Chapter 20
The Dawn of a New Day
We spent the night with Gushgalu, and the next day we began our journey back to the village to give our report to Chief Hiamovi. Gushgalu, still excited by the revelations of the previous day, accompanied us on his horse. As we passed through the valley along the river, the Ephraim ring seemed to vibrate with the command, Be fruitful and multiply!
When we passed by the Rock of Destiny, with its inscription of the Ten Commandments in ancient Hebrew, the Judah ring on Sipporah’s finger pulsed with energy. “The law is spiritual,” 98 she commented. “It was always meant to impart life, 99 but for too long sin has not allowed the law to speak life, but only death to lawbreakers. I believe that is changing.”
“It seems that we have reached a great turning point, then,” I said. “Creation itself is being renewed. No longer will the law be viewed as the great enemy. No longer will men flee from its death sentence. No longer will men misunderstand it.”
“Some men have a little understanding of the law,” Gushgalu added, “but most misunderstand it, because their carnal minds are too full of fear to hear His word.”
“Yes,” I replied. “I believe, however, that the veil is being removed and that the hearts of men will now be open to hear the voice of the law and to know that the law has mercy built into it. Most have been told that the law is merciless and that we must look elsewhere for mercy and love. It is only when we are able to see how the law demands love and mercy, and that love triumphs even over justice, that men can truly understand that the law is an expression of the mind, will, and nature of the Creator Himself.”

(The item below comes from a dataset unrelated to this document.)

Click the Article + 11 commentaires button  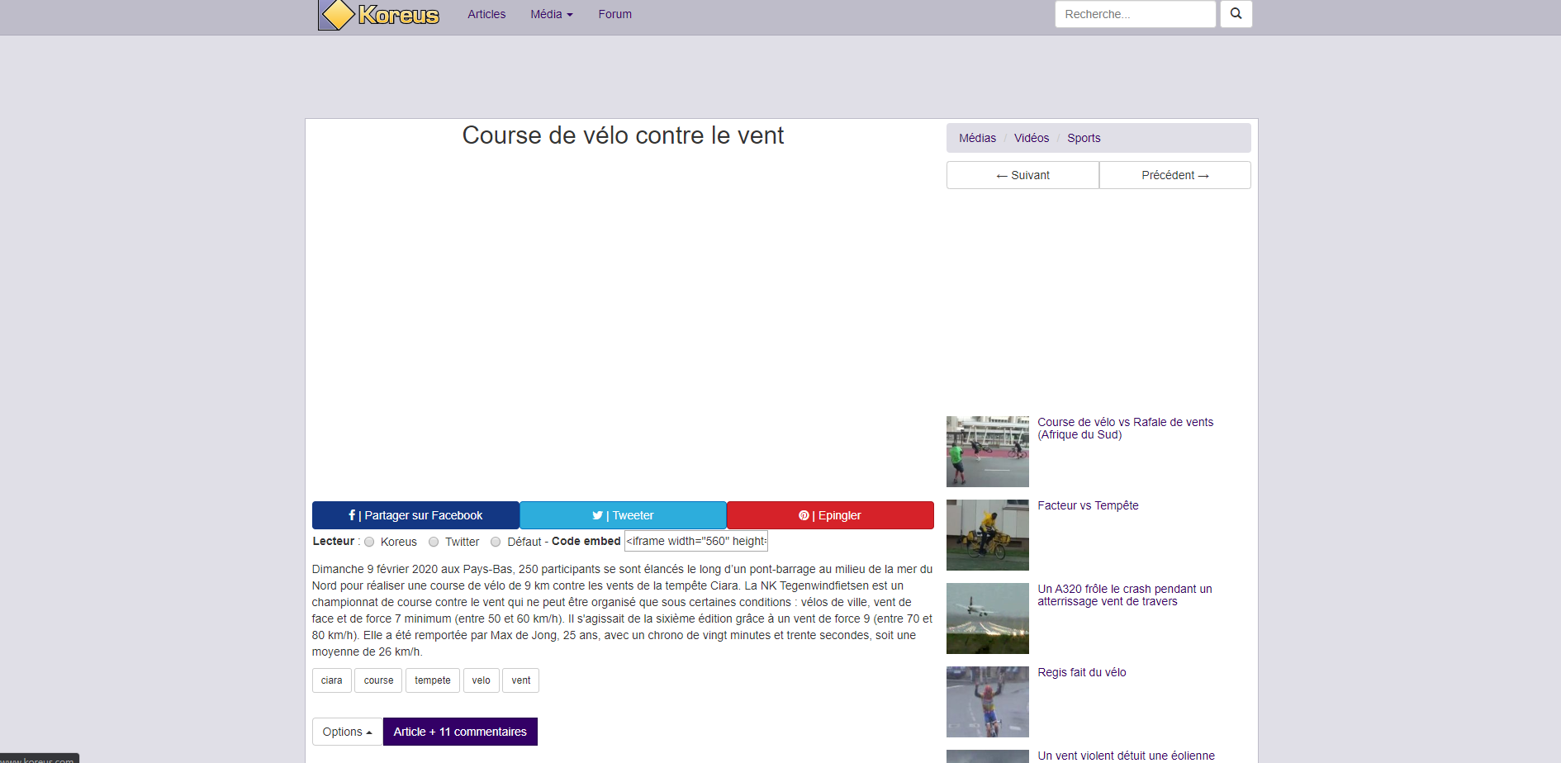tap(460, 732)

As we rode steadily through the narrow gorge leading out of the valley, a silent mist rose up, quietly enveloping us in its soft blanket and hiding the clear sky above. Yet as we followed the gurgling stream on our left, we were guided unhindered along the dim path. “Do you feel anything strange?” Gushgalu asked. “This mist does not threaten us, but it is unusual.”
“Yes,” I replied. “I see no natural reason for the mist. I hope we come out of it soon.”
“Oh!” Sipporah said.
I looked at her and saw a surprised look on her face. “Look,” she said, pointing to the path ahead of us. Through the mist, barely visible, we saw a figure clothed in mist. He had taken the lead as our guide.

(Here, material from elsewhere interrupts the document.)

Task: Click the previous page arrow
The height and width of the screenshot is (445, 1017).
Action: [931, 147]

“I felt him come out of me,” Sipporah explained. “It is my angel, it is Harpazo.”
As we came out of the gorge, the mist lifted, and our new guide faded from our sight. We were surprised to see the Indian village not far ahead. “It seems that we have passed through another wrinkle of time,” I remarked. “Harpazo transported us from the valley to the village. We have arrived at our destination.”
The horses sniffed the clean air and broke into a trot, recognizing their home. “Are you anxious to get home, Pegasus, my friend?” I said, patting him on the neck. He did not answer, but nodded his whole neck and head broadly. “Then take us to Joseph’s house!” I exclaimed.
In a short time we arrived at Joseph’s house. As we dismounted, Joseph appeared at the door of the house and gave us a hearty welcome. “You have returned!” he said. “And it looks like my fine horses are in perfect condition as well! Welcome back, Anava! Welcome back Sipporah! And welcome to you, too, Gushgalu. How is your family? How is the Chief?”
“My family is doing well, and my grandfather was never happier,” he said enthusiastically.
“That is good to hear,” Joshua said cheerfully. “Actually, we have been expecting your arrival, and Chief Hiamovi has already gathered the Council together to hear your report.”
“How did you know we were coming?” I asked with surprise.
“An eagle saw you and told Atsa of your arrival,” he replied. “He informed us, so that we could be ready to hear your report as soon as you arrived.”
Someone attended to Pegasus and Pleiades and to Gushgalu’s horse as well, and we walked toward the Chief’s house where the Council members were waiting. “Did my horses serve you well?” Joseph asked with a knowing look behind his smile.
“We have become the best of friends,” Sipporah said with a smile. “They are certainly unique, especially when on a divine mission!”
“So you have discovered their special abilities!” he said with a short laugh.
“Yes, we did,” I said. “They participated in the revelation of this mission, and much would have remained hidden without them.”
“Be careful how much you tell the Council,” Joseph said, turning serious. “Not all secrets should be revealed at the same time.”
“We will remember that,” I said, looking at Sipporah, who nodded knowingly. “The need to know determines the time of revelation.”
We arrived at the Chief’s house, and we were all welcomed again. Besides the Chief and Joseph, Joshua was there, along with Atsa, who had been informed of our coming by the eagle. Toivo was also there, for he was anxious to hear the rest of the story and how his own mission had played its part in the larger mission.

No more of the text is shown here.